__Problem statement__. Quote everything from the line containing "You are a computer-use agent. The" down to the line containing "(x=472, y=194)", without any change, and give only those rows.

-=-=-=-=-

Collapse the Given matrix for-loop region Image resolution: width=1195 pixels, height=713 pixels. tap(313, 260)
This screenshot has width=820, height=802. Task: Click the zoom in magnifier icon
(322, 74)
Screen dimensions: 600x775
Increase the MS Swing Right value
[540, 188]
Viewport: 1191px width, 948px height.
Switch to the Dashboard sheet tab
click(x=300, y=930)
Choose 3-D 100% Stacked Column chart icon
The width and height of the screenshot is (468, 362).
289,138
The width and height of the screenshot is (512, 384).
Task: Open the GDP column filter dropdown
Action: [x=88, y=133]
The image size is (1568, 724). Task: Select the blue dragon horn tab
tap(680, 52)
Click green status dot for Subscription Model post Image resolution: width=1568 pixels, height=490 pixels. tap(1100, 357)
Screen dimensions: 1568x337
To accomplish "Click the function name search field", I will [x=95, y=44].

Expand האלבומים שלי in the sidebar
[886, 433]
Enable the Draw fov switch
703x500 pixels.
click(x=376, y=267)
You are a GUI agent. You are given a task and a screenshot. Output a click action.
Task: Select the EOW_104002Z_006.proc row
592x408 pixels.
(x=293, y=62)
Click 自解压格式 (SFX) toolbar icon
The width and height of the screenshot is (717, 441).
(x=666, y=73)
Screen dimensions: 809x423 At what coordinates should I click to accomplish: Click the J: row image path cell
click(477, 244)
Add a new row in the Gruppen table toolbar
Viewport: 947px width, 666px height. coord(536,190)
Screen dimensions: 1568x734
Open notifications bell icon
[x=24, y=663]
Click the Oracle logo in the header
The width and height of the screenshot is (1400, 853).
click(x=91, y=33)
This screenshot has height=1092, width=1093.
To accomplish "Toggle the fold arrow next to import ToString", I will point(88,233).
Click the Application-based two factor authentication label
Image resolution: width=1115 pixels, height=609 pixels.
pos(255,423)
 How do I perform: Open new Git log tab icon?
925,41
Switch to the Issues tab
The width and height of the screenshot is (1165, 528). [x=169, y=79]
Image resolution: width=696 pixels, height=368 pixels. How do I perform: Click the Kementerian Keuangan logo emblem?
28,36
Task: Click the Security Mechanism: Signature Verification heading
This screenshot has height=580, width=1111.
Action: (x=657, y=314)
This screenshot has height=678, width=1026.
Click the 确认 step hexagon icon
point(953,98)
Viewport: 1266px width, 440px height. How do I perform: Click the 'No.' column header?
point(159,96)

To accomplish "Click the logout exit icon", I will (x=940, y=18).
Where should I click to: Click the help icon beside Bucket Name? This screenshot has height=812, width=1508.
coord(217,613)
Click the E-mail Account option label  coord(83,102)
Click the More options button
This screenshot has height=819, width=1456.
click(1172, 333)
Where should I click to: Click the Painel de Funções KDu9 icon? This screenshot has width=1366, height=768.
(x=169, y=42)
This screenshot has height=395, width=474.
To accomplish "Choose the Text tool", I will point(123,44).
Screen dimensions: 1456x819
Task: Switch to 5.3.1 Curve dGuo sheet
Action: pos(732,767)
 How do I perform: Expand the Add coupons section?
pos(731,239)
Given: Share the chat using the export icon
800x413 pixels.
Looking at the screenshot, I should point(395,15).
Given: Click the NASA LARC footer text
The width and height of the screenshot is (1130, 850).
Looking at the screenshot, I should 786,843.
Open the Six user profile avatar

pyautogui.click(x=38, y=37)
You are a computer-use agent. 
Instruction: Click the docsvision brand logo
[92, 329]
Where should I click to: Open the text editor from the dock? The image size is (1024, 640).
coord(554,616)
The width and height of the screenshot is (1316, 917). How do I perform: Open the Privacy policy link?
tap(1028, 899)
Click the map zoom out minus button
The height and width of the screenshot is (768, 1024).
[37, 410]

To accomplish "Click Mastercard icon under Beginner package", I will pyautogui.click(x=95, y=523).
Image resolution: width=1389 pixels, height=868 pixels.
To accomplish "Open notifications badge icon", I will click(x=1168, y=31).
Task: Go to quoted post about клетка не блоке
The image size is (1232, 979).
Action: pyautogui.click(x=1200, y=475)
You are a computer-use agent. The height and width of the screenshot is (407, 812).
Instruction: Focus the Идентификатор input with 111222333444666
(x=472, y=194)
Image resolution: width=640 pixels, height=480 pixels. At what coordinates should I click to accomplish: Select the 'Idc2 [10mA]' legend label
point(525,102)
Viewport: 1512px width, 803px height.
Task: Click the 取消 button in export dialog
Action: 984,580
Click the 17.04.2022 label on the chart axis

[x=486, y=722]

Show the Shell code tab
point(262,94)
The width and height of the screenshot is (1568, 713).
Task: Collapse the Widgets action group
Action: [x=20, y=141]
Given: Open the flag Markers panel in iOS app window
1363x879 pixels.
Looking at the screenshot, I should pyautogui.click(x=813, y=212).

-=-=-=-=-

__Full output__.
You are a computer-use agent. The height and width of the screenshot is (407, 812).
Instruction: Focus the Идентификатор input with 111222333444666
(x=472, y=194)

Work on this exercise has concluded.